TEXT EXCERPT ->
——————

Held that the lease had no bonus value for invested capital or depreciation purposes.2. Petitioner purchased the furnishings for its hotel on the installment plan.
Held that this does not constitute such a use of borrowed capital as to create an abnormality under section 327 of the Revenue Acts of 1918 and 1921.George H. Koster, Esq., for the petitioner.J. L. Backstrom, Esq., for the respondent.SMITH*709 The Commissioner determined deficiencies in income and profits tax in Docket No. 14484 for 1919 of $3,717.15 and for 1920 of $6,654.84, and in Docket No. 18037 for 1921 of $2,467.76. Petitioner claims that the Commissioner erred in not including in its invested capital a lease of hotel property at a valuation of $60,000; that he erred in not allowing depreciation of the value of the lease at March 1, 1913, in the sum of $6,000 per year; and that he erred in not granting special assessment under section 327 of the Revenue Acts of*2605 1918 and 1921 because of abnormalities in capital and income resulting from the exclusion of said lease from invested capital, the use of borrowed capital, the cost of advertising, and payment of low salaries to its officers. The cases were consolidated by order of the Board for hearing and decision upon the issues defined in subdivisions (a) and (b) of Rule 62.
*710 FINDINGS OF FACT.
Petitioner is a California corporation engaged in operating a hotel. Its principal office is at Los Angeles. In the fall of 1912 Lee Holladay and Arthur H. Johnston, both hotel men, were in the market to lease a hotel in Los Angeles. After considering a number of sites they finally entered into a lease with Carroll W. Gates, by which they leased from him the Gates Hotel at Sixth and Figueroa Streets in Los Angeles for a period of 10 years beginning February 15, 1913. The hotel proper consisted of 260 rooms. The lessees agreed to pay as rent the aggregate sum of $340,080 monthly in advance as follows: $2,080 during the first year; $2,340 during the second year; $2,600 during the third year; $2,860 during the fourth and fifth years; and $3,120 during the remaining five years of the lease. *2606 This was $8 per room per month for the first year; $9 per room per month for the second year; $10 per room per month for the third year; $11 per room per month for the fourth and fifth years; and $12 per room per month for the last five years of the lease. In addition the lesses rented space for cafe purposes for five years at an additional rental of $9,600 for the term, ranging from $100 per month for the first year to $250 per month for the fifth year. The building contained four or five storerooms, which were retained by the landlord and rented to other persons at from $50 to $75 per month.

——————

THE REQUEST -> Translate this sentence from the hotel lease tax decision into Spanish: "Petitioner is a California corporation engaged in operating a hotel."

EXTRACTED RECORDS ->

——————

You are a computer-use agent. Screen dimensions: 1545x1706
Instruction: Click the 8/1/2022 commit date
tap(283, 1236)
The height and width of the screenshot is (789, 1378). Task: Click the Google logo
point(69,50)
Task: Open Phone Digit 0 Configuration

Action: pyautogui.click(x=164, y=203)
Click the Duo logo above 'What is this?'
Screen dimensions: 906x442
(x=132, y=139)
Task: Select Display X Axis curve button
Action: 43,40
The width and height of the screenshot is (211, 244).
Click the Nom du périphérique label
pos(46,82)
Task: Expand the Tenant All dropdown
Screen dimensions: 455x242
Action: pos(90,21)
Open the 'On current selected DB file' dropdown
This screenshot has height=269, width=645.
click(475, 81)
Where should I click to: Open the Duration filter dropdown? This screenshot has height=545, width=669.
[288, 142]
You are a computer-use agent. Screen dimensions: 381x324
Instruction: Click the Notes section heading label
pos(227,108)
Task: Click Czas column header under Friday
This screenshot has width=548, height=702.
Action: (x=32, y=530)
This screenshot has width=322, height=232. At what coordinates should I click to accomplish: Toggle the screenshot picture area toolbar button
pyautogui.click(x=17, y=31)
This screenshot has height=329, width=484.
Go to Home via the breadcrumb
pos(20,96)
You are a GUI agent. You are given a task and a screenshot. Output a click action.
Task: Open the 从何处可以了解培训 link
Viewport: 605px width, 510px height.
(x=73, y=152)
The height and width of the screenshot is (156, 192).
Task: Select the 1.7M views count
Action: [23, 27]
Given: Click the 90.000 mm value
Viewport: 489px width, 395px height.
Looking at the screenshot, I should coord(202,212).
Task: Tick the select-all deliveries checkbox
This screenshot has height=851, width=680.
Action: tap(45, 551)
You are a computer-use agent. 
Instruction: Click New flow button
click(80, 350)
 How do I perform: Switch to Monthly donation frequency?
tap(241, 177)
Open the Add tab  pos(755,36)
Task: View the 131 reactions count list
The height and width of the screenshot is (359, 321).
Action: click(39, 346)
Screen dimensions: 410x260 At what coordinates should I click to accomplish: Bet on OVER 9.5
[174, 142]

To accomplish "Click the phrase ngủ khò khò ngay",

——————

OUTPUT OF THE TASK -> La peticionaria es una sociedad anónima de California dedicada a la explotación de un hotel.